-------- Records for the exercise --------

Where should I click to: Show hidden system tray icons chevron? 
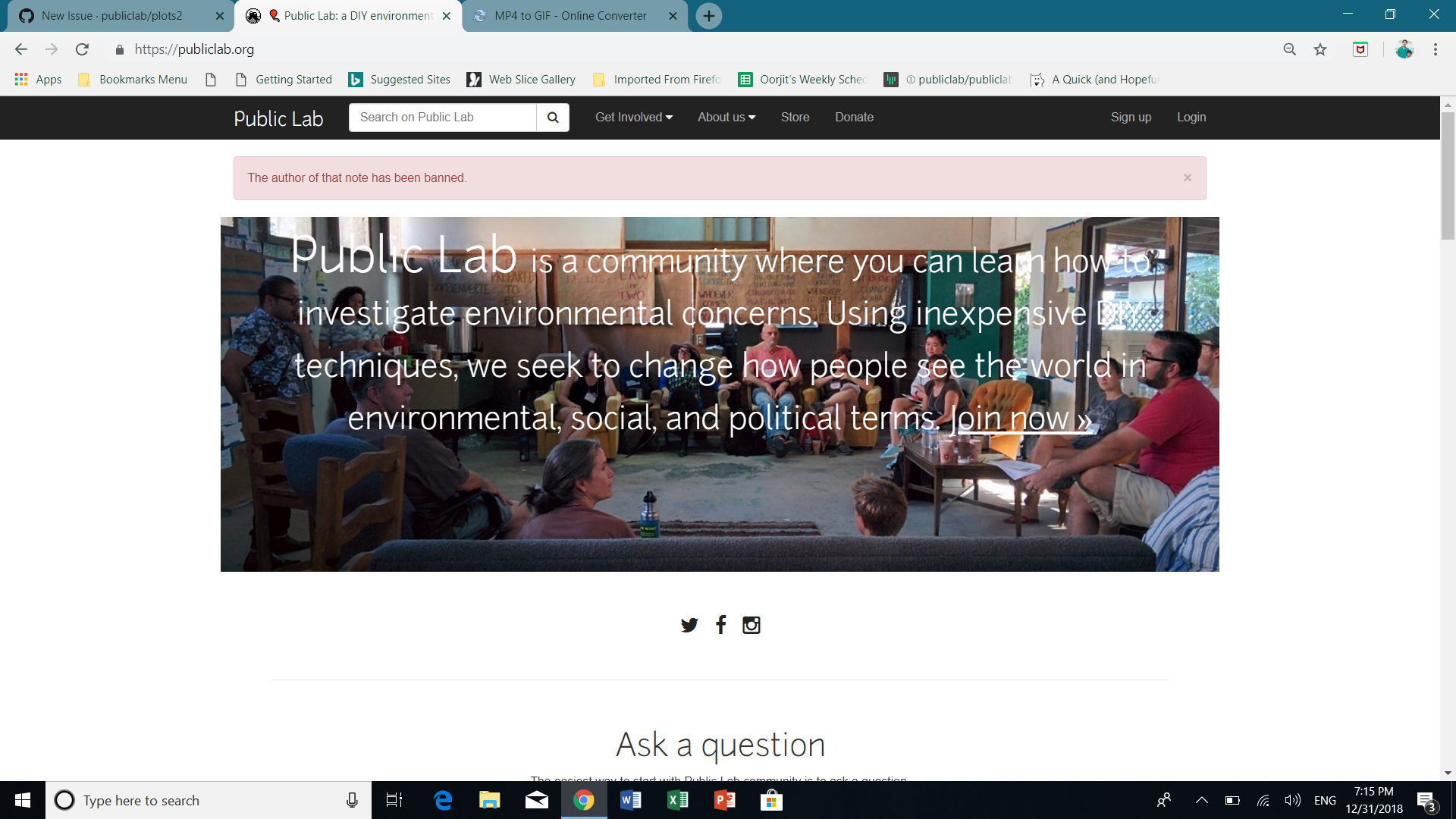(x=1201, y=800)
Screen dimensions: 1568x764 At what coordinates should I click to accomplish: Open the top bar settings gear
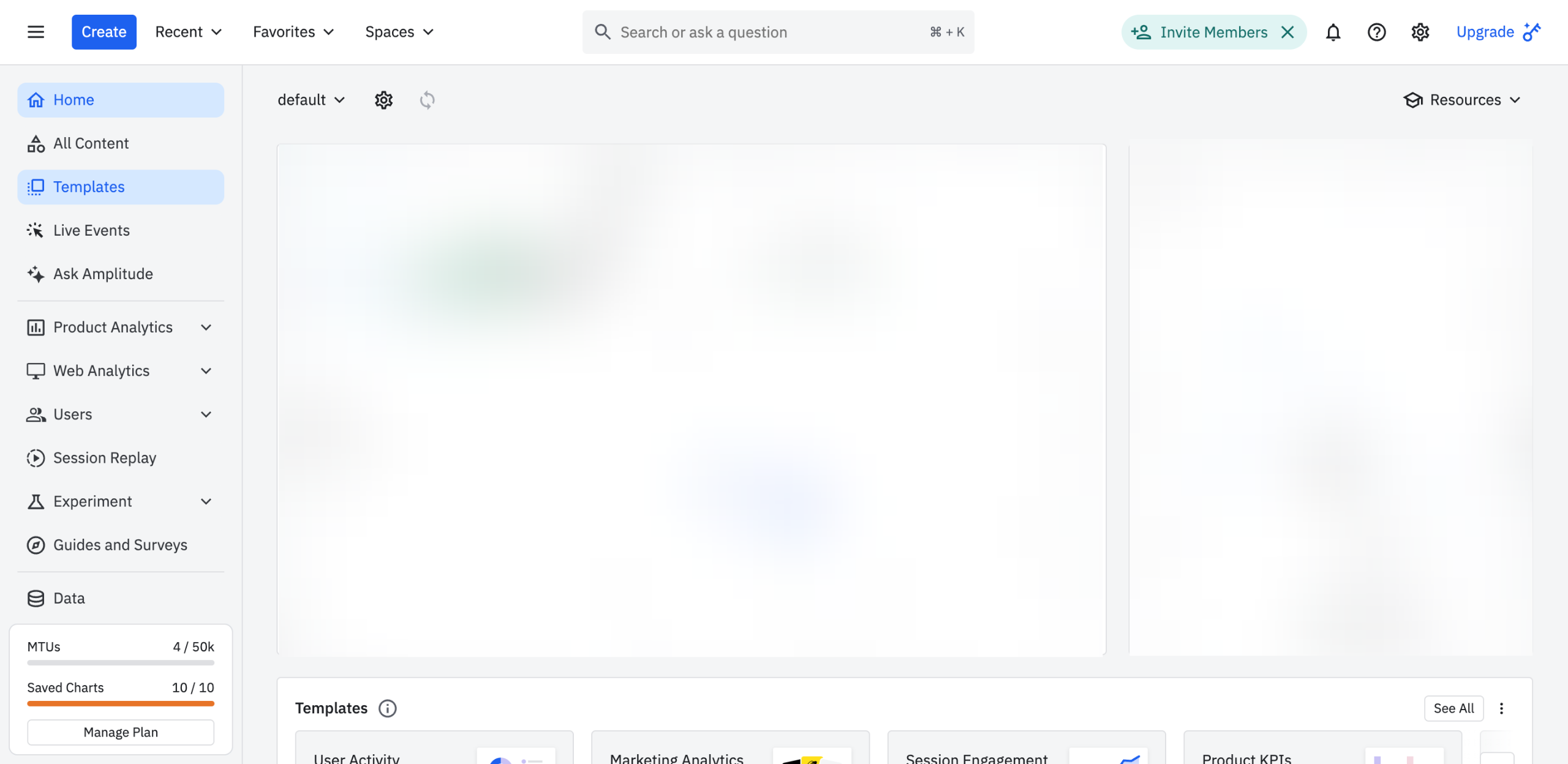click(x=1420, y=32)
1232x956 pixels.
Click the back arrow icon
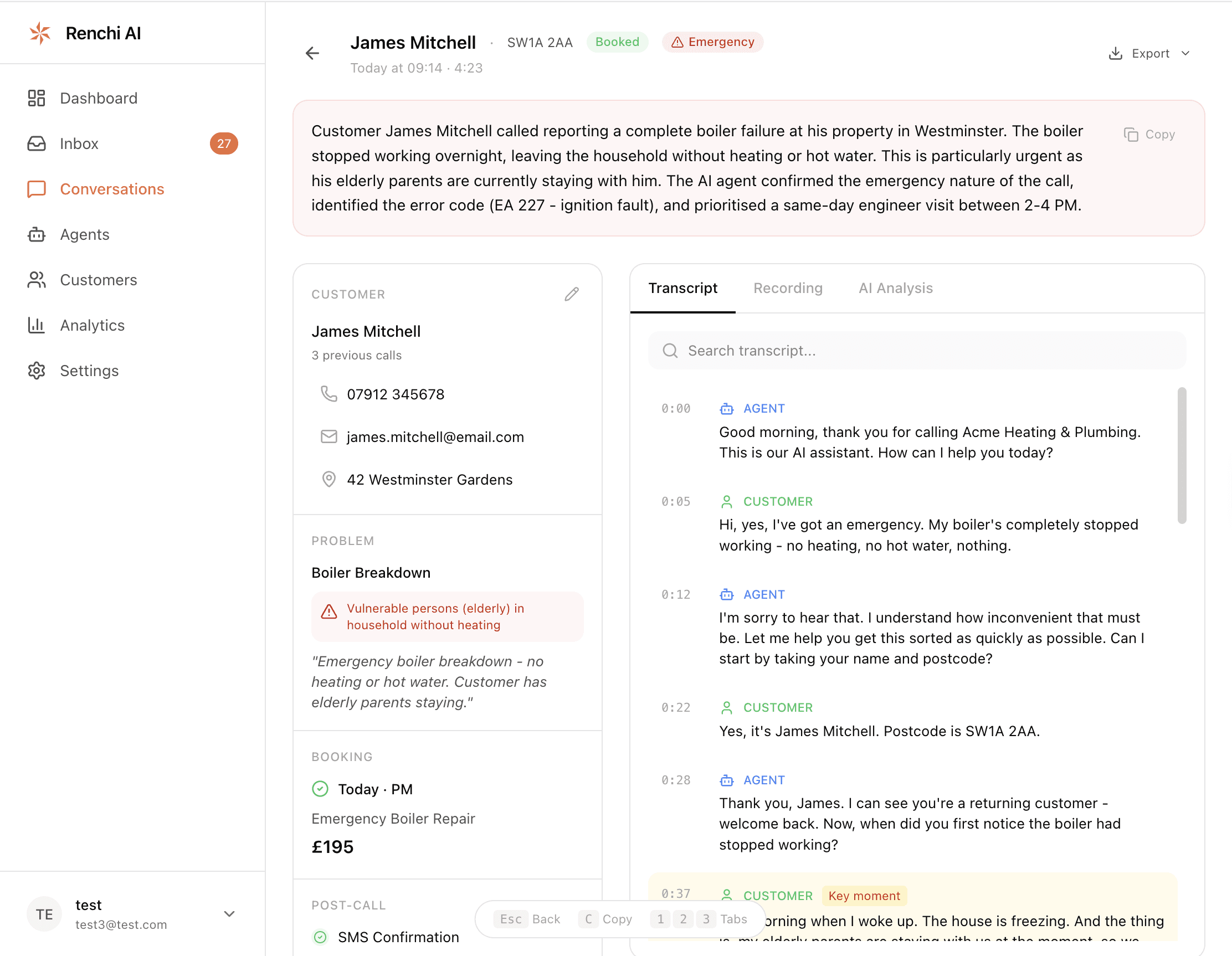click(x=312, y=53)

--------

Repeat the material above exactly. Leave every picture out of it.

Where should I click to: Show hidden system tray icons chevron? 
(x=1201, y=800)
Screen dimensions: 1568x764 At what coordinates should I click to accomplish: Open the top bar settings gear
click(x=1420, y=32)
1232x956 pixels.
Click the back arrow icon
click(x=312, y=53)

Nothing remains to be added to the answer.